Merging large (>50MB) results

ctlamb commented 6 years ago

I am running boosted regression trees on ecological data. These models work locally with %do% and also in the cloud in parallel for a subset of the data (300 rows instead of 25,000). However, when I scale up the analysis to all the data (25,000 rows) and %dopar%, after 7.5 hours all nodes successfully complete the models but results fail to merge. Is there a maximum data size that the package can merge and return, and can I change this?

brnleehng commented 6 years ago

Hi @ctlamb

How many results are there? What VM size are you running?

The merge task is run on a single VM. The single VM memory size would be the maximum data size. If it's 4 results of ~200 mb total. It should be running fine. Can I get the job logs of the merge task?

Thanks, Brian

Thanks Brian

ctlamb commented 6 years ago

Hi Brian,

4 results at the moment. Eventually I’ll scale up to 64 results. Each of which are 50mb.

I’m running standard_F2’s

How do I get these job logs?

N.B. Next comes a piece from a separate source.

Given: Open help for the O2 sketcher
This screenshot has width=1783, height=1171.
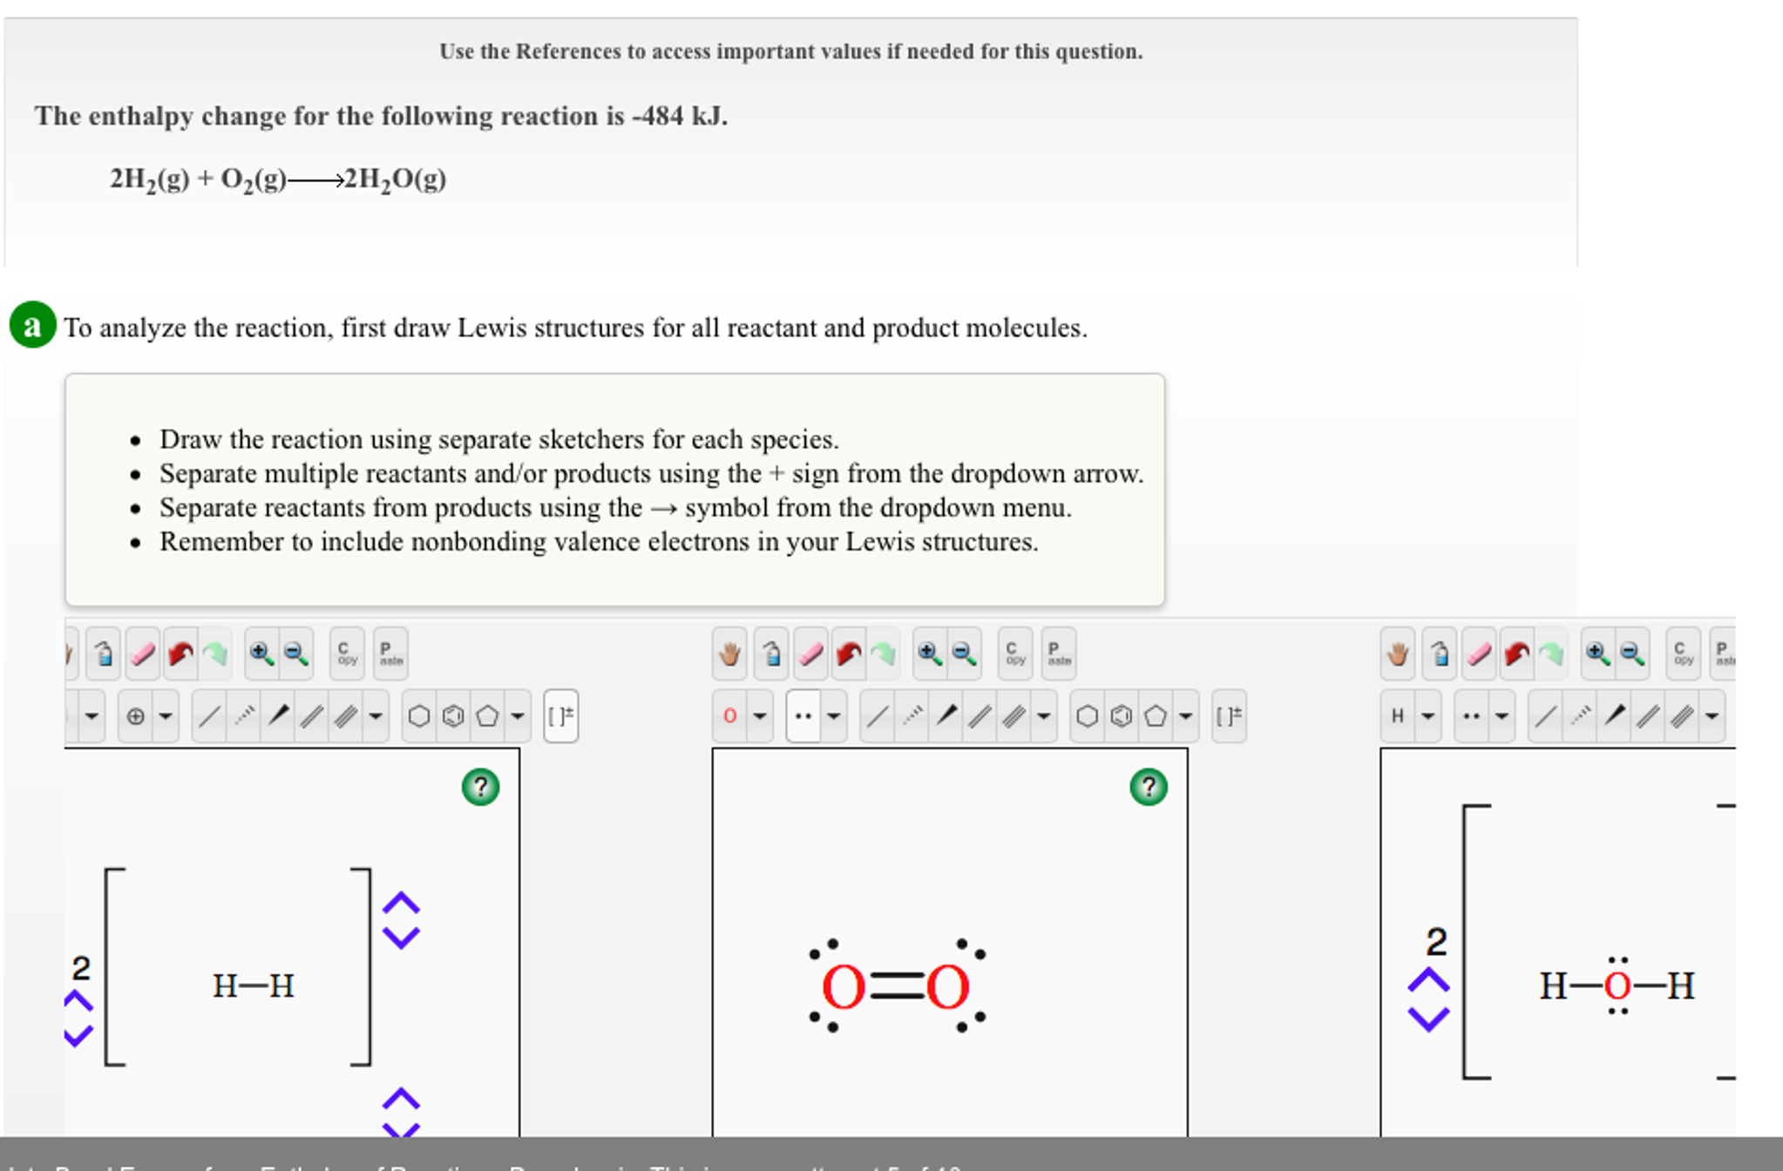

I followed the link in the error message but that link appears to be broken. I found the troubleshooting files on github manually, should I use setVerbose(TRUE) and or setAutoDeleteJob(FALSE)?

Appreciate the help. This package and resource is hopefully going to solve some major computing barriers im facing in my PhD.

brnleehng commented 6 years ago

I tried reproducing the this scenario. I ran 10 tasks with outputs of 50 mb, using Standard_F2s. It seemed too work fine.

What kind of outputs are you using for the model? It could be that one of the models failed and when the merge task tries to combine it. It failed.

setChunkSize(5)
foreach(i = 1:50) %dopar% {
  download.file(url='https://azureparallelr.blob.core.windows.net/datasets/JEOPARDY_CSV.csv',
                        destfile = "./JEOPARDY_CSV.csv")
  file <- read.csv("./JEOPARDY_CSV.csv")
  return(file)
}

To get the file logs:

# Standard output and error text files
getJobFile("job20180628205236", "merge", "stdout.txt", verbose = TRUE)
getJobFile("job20180628205236", "merge", "stderr.txt", verbose = TRUE)

# Getting the log files on the R process
getJobFile("job20180628205236", "merge", "wd/merge.txt", verbose = TRUE)
getJobFile("job20180628205236", "merge", "wd/doParallel.txt", verbose = TRUE)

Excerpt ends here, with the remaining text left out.